The issue of data quality has been an important issue for digital biodiversity data since the inception of platforms such as the Global Biodiversity Infrastructure Facility (GBIF) and the ALA.
Other than data availability, data quality is probably the most significant issue for users of biodiversity data, especially for the research community. For this reason, GBIF and Biodiversity Information Standards (TDWG) joined forces in 2015 to establish a formal Interest Group to address the issue of data quality. The ALA has taken a leading role in this group.
Three task groups were set up to establish a framework on data, data quality tests and assertions, and a use case library. Members include the ALA, Integrated Digitized Biocollections (iDigBio), GBIF and Kurator.
One of the first outcomes was to agree that data quality is better expressed as ‘fitness for use’. Data that suits some applications does not suit others, and opinions about data quality are often personal because researchers have their own opinions on suitability and methodologies.
Task Group 2 chaired by Lee Belbin, Science Advisor Data, ALA, was charged with establishing a suite of core tests that data aggregators, such as ALA, iDigBio and GBIF, can apply to help users identify data issues. In January 2018, the task group met at iDigBio in Gainesville, Florida and finalised a set of core tests and assertions. These core tests will be implemented initially across three international platforms – GBIF, ALA and iDigBio.

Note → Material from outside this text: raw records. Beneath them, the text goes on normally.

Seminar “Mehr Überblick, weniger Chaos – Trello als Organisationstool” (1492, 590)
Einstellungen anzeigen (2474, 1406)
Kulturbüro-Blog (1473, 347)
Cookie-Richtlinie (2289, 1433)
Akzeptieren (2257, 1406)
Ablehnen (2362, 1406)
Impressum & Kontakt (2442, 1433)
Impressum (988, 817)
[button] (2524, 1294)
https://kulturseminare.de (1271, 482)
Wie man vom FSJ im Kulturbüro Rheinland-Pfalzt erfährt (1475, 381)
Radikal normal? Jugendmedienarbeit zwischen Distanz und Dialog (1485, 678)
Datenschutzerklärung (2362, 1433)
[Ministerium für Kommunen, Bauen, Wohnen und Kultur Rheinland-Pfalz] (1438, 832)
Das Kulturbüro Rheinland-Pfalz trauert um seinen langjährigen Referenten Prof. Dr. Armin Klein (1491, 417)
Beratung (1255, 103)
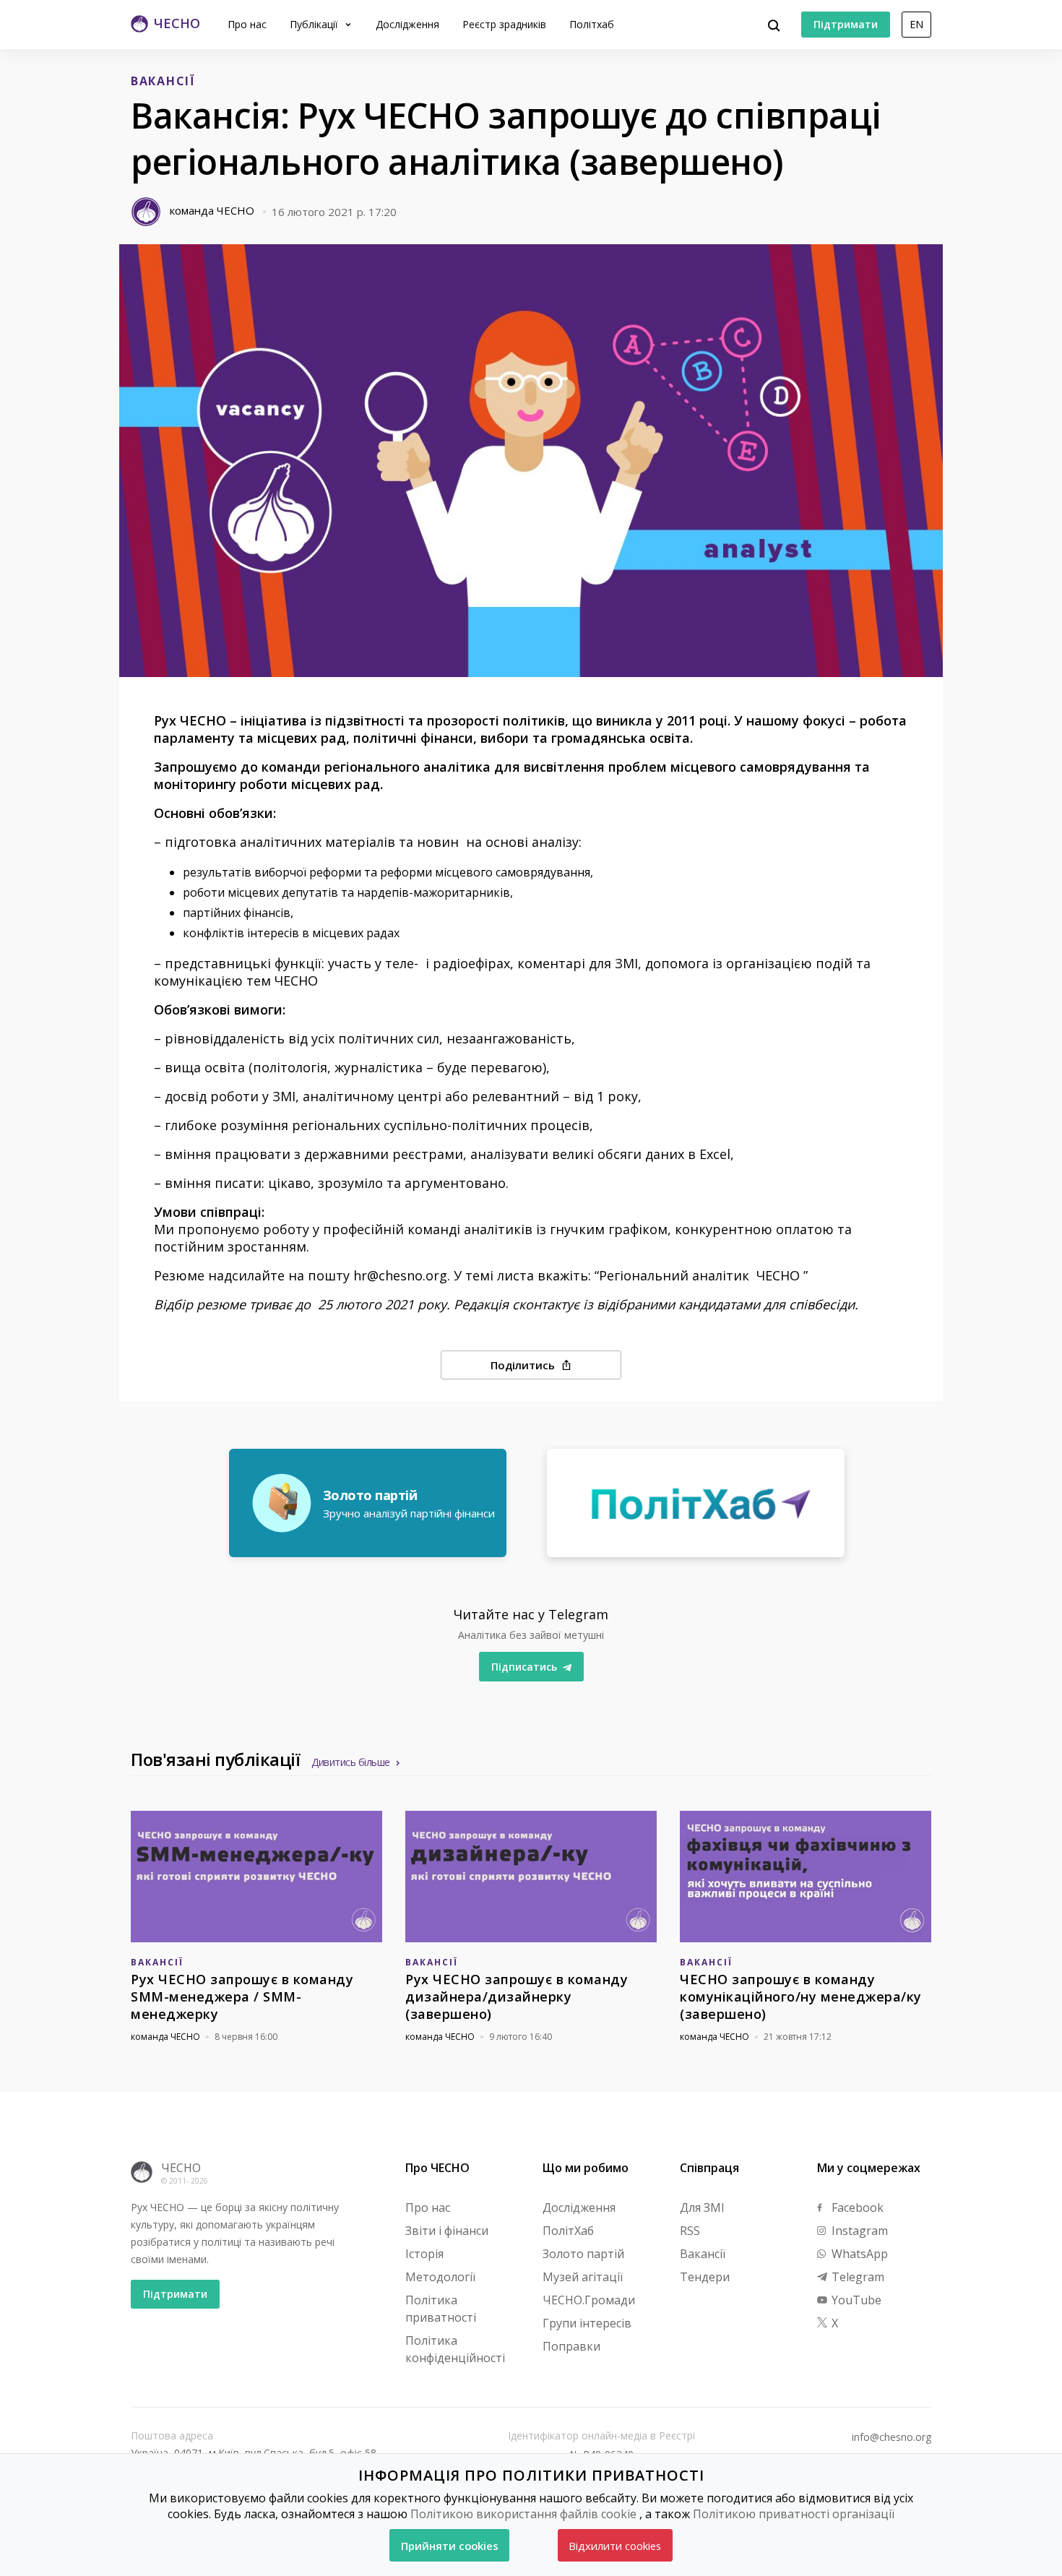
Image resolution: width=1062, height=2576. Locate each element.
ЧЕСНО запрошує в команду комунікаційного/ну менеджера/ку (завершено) (801, 1996)
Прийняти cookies (449, 2545)
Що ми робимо (586, 2167)
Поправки (571, 2346)
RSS (690, 2231)
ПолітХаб (568, 2231)
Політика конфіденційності (455, 2349)
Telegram (856, 2277)
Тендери (705, 2277)
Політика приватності (440, 2308)
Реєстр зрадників (504, 24)
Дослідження (407, 24)
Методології (440, 2277)
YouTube (855, 2300)
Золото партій (583, 2254)
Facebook (856, 2207)
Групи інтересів (587, 2323)
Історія (424, 2254)
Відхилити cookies (615, 2545)
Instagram (858, 2231)
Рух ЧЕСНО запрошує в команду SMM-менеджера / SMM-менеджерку (242, 1996)
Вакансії (702, 2254)
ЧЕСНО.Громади (589, 2300)
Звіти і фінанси (446, 2231)
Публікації (315, 24)
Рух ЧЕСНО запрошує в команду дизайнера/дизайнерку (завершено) (516, 1996)
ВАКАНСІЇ (163, 81)
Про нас (247, 24)
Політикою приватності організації (793, 2514)
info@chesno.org (891, 2437)
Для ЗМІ (702, 2207)
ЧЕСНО (181, 2168)
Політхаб (591, 24)
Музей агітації (583, 2277)
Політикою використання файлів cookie (523, 2514)
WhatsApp (858, 2254)
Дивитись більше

This outcome is the result of many hours of work. The group reviewed over 250 tests currently in use by eight agencies around the world. The tests were classified, evaluated and refined and new tests were developed. The final suite of 98 tests and their assertions are based on the Darwin Core standard, and include a comprehensive suite of code, documentation and test data for each test.
Data quality is a pressing issue for the ongoing success of digital biodiversity platforms. The TDWG Interest Group hopes an internationally agreed, standard suite of core tests can be implemented by all data providers and data collectors, enabling greater and more appropriate use of biodiversity data.